# Half Blood Prince teaser trailer



## Shimmer (Oct 27, 2008)

Harry Potter and the Half-Blood Prince International Teaser Trailer - Trailer Addict

Oh.
My.
God.

I squee'd. I won't lie.


----------



## n_c (Oct 27, 2008)

Cant freakin' wait!!!


----------



## Shimmer (Oct 27, 2008)

I wish Dumbledore had a little more twinkle in his eye but...It looks really good.


----------



## nunu (Oct 27, 2008)

I can't see the link it's blocked


----------



## Dani (Oct 27, 2008)

OMFG so excited.  I'm going to go re-read the book now!!!


----------



## damsel (Oct 27, 2008)

omg! that was hot! CANT WAIT!


----------



## jenavii (Oct 27, 2008)

i really cant wait for this.... I like to watch all the older movies right before the new one comes out, so its all fresh


----------



## xoshopaholicxo (Oct 28, 2008)

YEAH!!!!! I can't frickin' wait! Is this the trailer? 
Harry Potter and the Half-Blood Prince 'International' Teaser Trailer


----------



## Zoffe (Oct 28, 2008)

Can't wait 
Even though I like the books so much more than the movies


----------



## oracle1 (Oct 28, 2008)

I can't wait
	

	
	
		
		

		
		
	


	




I 
	

	
	
		
		

		
		
	


	




 Harry Potter


----------



## MACDraggon (Oct 28, 2008)

Does anyone know the release date?


----------



## Shimmer (Oct 29, 2008)

Next summer.


----------



## choozen1ne (Oct 29, 2008)

oh this looks like this is going to  be the best movie yet


----------



## SkylarV217 (Oct 29, 2008)

I'm still so mad that its not coming out in november


----------



## Ruby_Woo (Oct 29, 2008)

Again, I died a little inside when it was pushed back. I cannot wait!


----------



## xoshopaholicxo (Oct 29, 2008)

Quote:

   Originally Posted by *MACDraggon* 

 
_Does anyone know the release date?_

 
I think July 17th.


----------



## NutMeg (Oct 29, 2008)

Not going to lie, until I saw Harry's face I thought I was watching a trailer for the Lord of the Rings. 
	

	
	
		
		

		
		
	


	




 Looks like it's going to be the best one yet, although I think the books are waaaay better.


----------



## aleksis210 (Oct 30, 2008)

Which one(book) is this?

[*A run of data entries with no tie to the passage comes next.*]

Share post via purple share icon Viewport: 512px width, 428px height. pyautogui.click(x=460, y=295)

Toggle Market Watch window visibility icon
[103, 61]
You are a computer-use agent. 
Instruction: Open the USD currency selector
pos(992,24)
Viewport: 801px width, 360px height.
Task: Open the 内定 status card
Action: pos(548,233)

I believe I stopped reading them after the 4th book, but I really regret it because I started reading the first book in the 6th grade and it seriously did things to my imagination that I never thought was possible...I wish I could get back into them, I never have time to read anymore!!!


----------



## Kayteuk (Nov 2, 2008)

Did i tell you guys that its filmed 10 mins away from me in Gloucetser? 
	

	
	
		
		

		
		
	


	




 I have met some of the cast, I saw them filming some of it and it looks good!


----------



## evah2003 (Nov 4, 2008)

Quote:

   Originally Posted by *Zoffe* 

 
_Can't wait 
Even though I like the books so much more than the movies 
	

	
	
		
		

		
		
	


	


_

 
Me too!!
But this trailer looks really, really good! I like how dark it looks...
Did anyone else see Gandalf when Prof. Dumbledore was standing in that circle of flames? I expected him to shout "You shall not pass!"...sorry.


----------



## Sweexy985 (Nov 12, 2008)

Hurry up and get this movie out, WB!

Having. Withdrawals.

Can't. Wait. Much. Longer.......


----------



## mtrimier (Nov 12, 2008)

lol "I AM the chosen one!" *whack*. I love Hermione.


----------



## GlamQueen21 (Nov 13, 2008)

I can't wait for the movie to come out soon. I was so mad when I found out that they had to extend it to July 17th. It's a long way but it's worth the wait.


----------



## MacAddict_Sami (Nov 13, 2008)

I cannot WAIT!!! I wish that it came out already, like it was supposed to!!!


----------



## M.A.C. head. (Nov 13, 2008)

Quote:

   Originally Posted by *aleksis210* 

 
_Which one(book) is this? I believe I stopped reading them after the 4th book, but I really regret it because I started reading the first book in the 6th grade and it seriously did things to my imagination that I never thought was possible...I wish I could get back into them, I never have time to read anymore!!!_

 
Oh goodness!

Make time to read them. The story only gets better.


----------



## nikki (Nov 13, 2008)

My kids and I just watched the trailer like 10 times---we CANNOT wait till this comes out!!  Now they are will be asking everyday to watch the older movies!


----------



## lilMAClady (Nov 14, 2008)

Quote:

   Originally Posted by *Kayteuk* 

 
_Did i tell you guys that its filmed 10 mins away from me in Gloucetser? 
	

	
	
		
		

		
		
	


	




 I have met some of the cast, I saw them filming some of it and it looks good!_

 

You lucky duck!! I LOVE HARRY POTTER!!!!!! 
	

	
	
		
		

		
		
	


	




I cried when I finished the last book (in less than 72 hours) was the last book. I felt a little empty somehow... anyhoo that trailer was AMAZING and I can't wait. I'm going to a midnight showing and then another and I will be first in line wearing a Hogwarts costume!! No, Im not crazy, and yes I'm 24. What of it?


----------



## MAC_Whore (Nov 26, 2008)

Here's another trailer: IMDb Video: Harry Potter and the Half-Blood Prince: Trailer #2


----------



## Penn (Nov 27, 2008)

I can't wait for this one to come out!! Although I was a little disappointed with the last film. I wished that they had split it into 2 parts instead because they left out a lot of things. I'm still super excited for this one to come out though


----------